As Tropical Cyclone Yaas ravaged parts of India's eastern coast, a spokesperson for UN Secretary General Antonio Guterres has said the world body and its agencies stand ready to support the response efforts if state authorities request it, while expressing concern that lack of social distancing in emergency shelters and temporary suspension of vaccination campaigns amid the COVID-19 pandemic could further complicate the health crisis.
"From South Asia, which is being impacted currently by Tropical Cyclone Yaas, our humanitarian colleagues tell us that we have activated cyclone preparedness measures and prepositioned stocks of food and other items," Stephane Dujarric, Spokesman for the Secretary-General, said at the daily press briefing on Wednesday.
"The cyclone reached the Indian state of Odisha yesterday, with millions of people being evacuated by the Government ahead of the storm. UN agencies and our partners in India stand ready to support the response efforts if State authorities request it," he said.
UN humanitarian colleagues in Nepal say the country could also experience heavy rainfall with floods and landslides over the coming hours, Dujarric said, adding that in Bangladesh, "our colleagues say the cyclone has not impacted Cox's Bazar, but they are closely monitoring the situation due to the possibility of storm surges and embankment collapse in border areas." Cox's Bazar is home to the world's largest refugee camp, with nearly a million Rohingya migrants residing at the enclosures in Ukhiya and Teknaf Upazilas.
"As you know, India, Bangladesh and Nepal are all grappling with the COVID-19 pandemic. We are concerned that the lack of social distancing in emergency shelters and the temporary suspension of vaccination campaigns could complicate already complicated efforts," he said.

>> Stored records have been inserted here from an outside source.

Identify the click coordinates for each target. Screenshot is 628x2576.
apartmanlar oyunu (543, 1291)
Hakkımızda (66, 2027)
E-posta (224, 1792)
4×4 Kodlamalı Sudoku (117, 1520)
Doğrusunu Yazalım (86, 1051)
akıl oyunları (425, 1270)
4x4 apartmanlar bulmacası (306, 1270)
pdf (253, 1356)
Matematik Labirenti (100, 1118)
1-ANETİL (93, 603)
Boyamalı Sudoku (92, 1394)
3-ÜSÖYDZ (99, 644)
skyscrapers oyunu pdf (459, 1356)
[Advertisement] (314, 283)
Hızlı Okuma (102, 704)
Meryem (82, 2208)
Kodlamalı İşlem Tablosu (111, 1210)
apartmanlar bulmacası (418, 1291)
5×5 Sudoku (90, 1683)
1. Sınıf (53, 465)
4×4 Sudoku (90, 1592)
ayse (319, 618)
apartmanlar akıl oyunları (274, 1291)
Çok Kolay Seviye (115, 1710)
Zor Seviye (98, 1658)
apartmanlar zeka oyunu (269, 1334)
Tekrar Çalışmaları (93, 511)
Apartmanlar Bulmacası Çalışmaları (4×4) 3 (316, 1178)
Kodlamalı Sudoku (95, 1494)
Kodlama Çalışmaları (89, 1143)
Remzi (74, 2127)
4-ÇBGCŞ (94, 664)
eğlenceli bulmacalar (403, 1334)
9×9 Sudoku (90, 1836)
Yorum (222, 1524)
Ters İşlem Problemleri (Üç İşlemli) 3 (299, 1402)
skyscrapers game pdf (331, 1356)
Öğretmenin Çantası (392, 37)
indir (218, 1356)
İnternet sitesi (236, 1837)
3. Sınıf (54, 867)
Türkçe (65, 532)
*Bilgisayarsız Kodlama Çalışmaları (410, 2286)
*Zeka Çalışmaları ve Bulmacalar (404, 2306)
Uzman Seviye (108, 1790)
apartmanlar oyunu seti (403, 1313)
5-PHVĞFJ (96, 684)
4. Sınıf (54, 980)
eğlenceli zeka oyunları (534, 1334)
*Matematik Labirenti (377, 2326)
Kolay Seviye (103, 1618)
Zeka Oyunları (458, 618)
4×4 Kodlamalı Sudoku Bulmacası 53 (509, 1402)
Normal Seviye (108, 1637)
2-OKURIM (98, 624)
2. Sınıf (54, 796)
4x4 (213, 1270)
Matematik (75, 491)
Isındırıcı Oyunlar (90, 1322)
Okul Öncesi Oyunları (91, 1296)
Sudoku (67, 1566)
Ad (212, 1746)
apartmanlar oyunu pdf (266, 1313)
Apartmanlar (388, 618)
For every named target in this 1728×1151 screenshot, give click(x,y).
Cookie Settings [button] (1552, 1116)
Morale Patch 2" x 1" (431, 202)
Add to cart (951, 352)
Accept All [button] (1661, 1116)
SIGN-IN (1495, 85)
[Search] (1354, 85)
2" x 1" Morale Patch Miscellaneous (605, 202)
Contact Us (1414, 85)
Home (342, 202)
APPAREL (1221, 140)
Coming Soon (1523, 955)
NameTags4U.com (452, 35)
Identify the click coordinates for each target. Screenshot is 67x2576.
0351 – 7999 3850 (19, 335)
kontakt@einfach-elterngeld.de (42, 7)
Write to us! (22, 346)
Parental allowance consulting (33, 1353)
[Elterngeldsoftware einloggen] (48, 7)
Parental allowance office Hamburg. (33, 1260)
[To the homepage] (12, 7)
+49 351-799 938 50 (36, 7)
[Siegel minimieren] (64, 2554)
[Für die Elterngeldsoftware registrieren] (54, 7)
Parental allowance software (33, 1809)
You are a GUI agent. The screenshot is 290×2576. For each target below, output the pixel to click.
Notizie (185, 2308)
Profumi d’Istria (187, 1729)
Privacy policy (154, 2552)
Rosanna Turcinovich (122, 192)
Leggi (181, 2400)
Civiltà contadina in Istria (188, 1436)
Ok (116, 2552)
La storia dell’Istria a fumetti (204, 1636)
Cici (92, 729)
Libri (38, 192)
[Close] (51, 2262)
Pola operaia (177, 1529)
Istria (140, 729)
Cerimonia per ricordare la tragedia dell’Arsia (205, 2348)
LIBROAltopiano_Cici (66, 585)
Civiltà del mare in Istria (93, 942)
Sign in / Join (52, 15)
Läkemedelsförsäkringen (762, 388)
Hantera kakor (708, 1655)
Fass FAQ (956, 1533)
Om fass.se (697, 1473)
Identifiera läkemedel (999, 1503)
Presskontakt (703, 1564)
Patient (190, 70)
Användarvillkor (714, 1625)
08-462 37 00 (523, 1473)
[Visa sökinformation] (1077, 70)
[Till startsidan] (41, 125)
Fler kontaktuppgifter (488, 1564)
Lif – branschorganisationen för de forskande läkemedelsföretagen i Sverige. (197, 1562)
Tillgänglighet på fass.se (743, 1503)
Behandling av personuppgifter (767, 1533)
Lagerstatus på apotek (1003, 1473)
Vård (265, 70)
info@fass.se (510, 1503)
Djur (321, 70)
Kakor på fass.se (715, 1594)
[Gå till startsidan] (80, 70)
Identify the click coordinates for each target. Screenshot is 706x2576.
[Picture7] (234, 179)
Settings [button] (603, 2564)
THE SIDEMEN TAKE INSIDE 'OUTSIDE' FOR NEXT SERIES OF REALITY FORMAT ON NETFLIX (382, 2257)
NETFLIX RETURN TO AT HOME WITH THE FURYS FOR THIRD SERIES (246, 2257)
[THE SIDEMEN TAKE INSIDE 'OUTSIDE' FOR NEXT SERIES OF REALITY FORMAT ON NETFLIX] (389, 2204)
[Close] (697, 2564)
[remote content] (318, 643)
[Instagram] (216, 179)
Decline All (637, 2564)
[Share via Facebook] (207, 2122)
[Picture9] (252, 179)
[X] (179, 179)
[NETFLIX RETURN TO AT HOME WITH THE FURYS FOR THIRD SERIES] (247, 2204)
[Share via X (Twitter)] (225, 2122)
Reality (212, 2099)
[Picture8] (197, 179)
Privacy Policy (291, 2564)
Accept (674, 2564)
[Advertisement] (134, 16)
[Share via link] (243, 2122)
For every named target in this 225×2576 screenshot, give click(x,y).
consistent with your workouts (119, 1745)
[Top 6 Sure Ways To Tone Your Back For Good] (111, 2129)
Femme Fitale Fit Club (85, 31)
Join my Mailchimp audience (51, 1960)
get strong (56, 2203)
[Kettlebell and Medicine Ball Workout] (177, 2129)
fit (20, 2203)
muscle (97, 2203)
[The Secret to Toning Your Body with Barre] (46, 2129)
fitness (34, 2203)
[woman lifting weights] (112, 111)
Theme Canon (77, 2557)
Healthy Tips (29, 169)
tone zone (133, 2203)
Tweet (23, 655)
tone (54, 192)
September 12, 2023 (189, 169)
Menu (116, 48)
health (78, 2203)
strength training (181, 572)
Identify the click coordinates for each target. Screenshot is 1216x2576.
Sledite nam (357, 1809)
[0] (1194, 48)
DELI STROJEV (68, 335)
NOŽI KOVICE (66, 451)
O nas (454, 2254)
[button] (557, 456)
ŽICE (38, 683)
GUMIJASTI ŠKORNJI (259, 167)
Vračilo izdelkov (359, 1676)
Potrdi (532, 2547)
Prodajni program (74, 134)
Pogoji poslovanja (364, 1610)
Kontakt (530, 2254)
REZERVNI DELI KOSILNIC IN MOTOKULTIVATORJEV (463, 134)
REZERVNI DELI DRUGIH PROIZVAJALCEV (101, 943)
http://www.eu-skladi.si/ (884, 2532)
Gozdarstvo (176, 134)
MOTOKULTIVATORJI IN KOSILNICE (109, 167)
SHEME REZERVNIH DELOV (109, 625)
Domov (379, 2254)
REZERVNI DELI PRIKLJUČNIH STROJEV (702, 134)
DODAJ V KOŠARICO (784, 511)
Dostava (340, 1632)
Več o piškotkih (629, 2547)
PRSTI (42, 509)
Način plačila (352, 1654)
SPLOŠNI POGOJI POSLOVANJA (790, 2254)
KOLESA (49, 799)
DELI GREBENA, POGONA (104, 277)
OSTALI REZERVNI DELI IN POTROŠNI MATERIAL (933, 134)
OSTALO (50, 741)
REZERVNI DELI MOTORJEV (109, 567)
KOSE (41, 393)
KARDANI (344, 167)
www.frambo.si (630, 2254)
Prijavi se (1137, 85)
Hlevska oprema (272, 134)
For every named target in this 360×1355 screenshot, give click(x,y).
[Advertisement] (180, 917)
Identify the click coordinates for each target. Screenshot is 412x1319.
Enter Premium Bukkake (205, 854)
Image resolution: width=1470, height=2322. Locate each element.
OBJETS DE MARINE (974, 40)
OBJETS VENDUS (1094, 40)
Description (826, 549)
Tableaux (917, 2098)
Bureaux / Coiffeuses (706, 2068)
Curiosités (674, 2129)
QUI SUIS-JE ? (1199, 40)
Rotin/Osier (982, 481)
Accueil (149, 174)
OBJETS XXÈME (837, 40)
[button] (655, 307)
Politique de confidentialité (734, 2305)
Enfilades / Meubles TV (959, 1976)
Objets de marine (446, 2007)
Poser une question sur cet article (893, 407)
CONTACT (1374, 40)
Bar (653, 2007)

Cyclone Yaas, packing winds gusting to 145 kmph whiplashed parts of India's eastern coast on Wednesday, killing at least four people and leaving behind a trail of damaged homes and flooded farmland, forcing more than 21 lakh people to be evacuated to safe shelters in the states of West Bengal, Odisha and Jharkhand.
The cyclone, which made landfall around 9 am near Dhamra port in Odisha, is the second cyclonic storm to hit India within a week after Tauktae tore into its western coast, causing death and destruction.
Odisha shifted 6.5 lakh people to safer places, and West Bengal 15 lakh people, ahead of the cyclone, amid concerns over spread of COVID-19 infection at the temporary shelters, given the fact that the country is battling the raging second wave of the pandemic.
Odisha Chief Minister Naveen Patnaik ordered health screening of all the 6.5 lakh people taken to the cyclone shelters, including COVID-19 tests if required.
Officials said similar health screenings were also planned for the shelters in Bengal. West Bengal Chief Minister Mamata Banerjee said relief materials worth Rs 10 crore have been sent to the affected areas.